If the result of that investigation is
“from within the class, the desired
semantics of accessing this property
are different from the desired
semantics of accessing the property
from the outside”, then your edit has
introduced a bug. You should fix the
bug. If they are the same, then your
edit has not introduced a bug; keep
the implementation the same.
In general, I prefer accessors/mutators. That way, I can change the internal implementation of a class, while the class functions in the same way to an external user (or preexisting code that I dont want to break).
The accessors are designed so that you can add property specific logic. Such as
int Degrees
{
set
{
_degrees = value % 360;
}
}
So, you would always want to access that field through the getter and setter, and that way you can always be certain that the value will never get greater than 360.
If, as Andrew mentioned, you need to skip the validation, then it's quite possible that there is a flaw in the design of the function, or in the design of the validation.
Accessors and Mutators are designed to ensure consistency of your data, so even within your class you should always strive to make sure that there's no possible way of injecting unvalidated data into those fields.
EDIT
See this question as well:
OO Design: Do you use public properties or private fields internally?
I don't tend to share with the outside world the 'innards' of my classes and so my internal needs for data (the private method stuff) tends to not do the same sort of stuff that my public interface does, typically.

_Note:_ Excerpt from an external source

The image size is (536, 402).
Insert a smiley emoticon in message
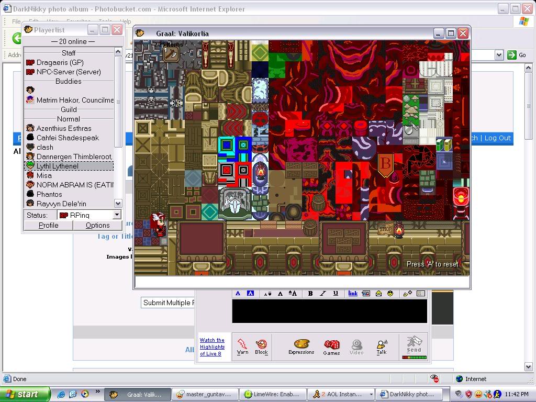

It is pretty uncommon that I'll write an accessor/mutator that a private method will call, but I suspect I'm in the minority here. Maybe I should do more of this, but I don't tend to.
Anyway, that's my [patina covered] two cents.
I will often start with private auto properties, then refactor if necessary. I'll refactor to a property with a backing field, then replace the backing field with the "real" store, for instance Session or ViewState for an ASP.NET application.
From:
private int[] Property { get; set; }
to
private int[] _property;
private int[] Property
{
get { return _property; }
set { _property = value; }
}
to
private int[] _property;
private int[] Property
{
get
{
if (_property == null)
{
_property = new int[8];
}
return _property;
}
set { _property = value; }
}
to
private int[] Property
{
get
{
if (ViewState["PropertyKey"] == null)
{
ViewState["PropertyKey"] = new int[8];
}
return (int[]) ViewState["PropertyKey"];
}
set { ViewState["PropertyKey"] = value; }
}
Of course, I use ReSharper, so this takes less time to do than to post about.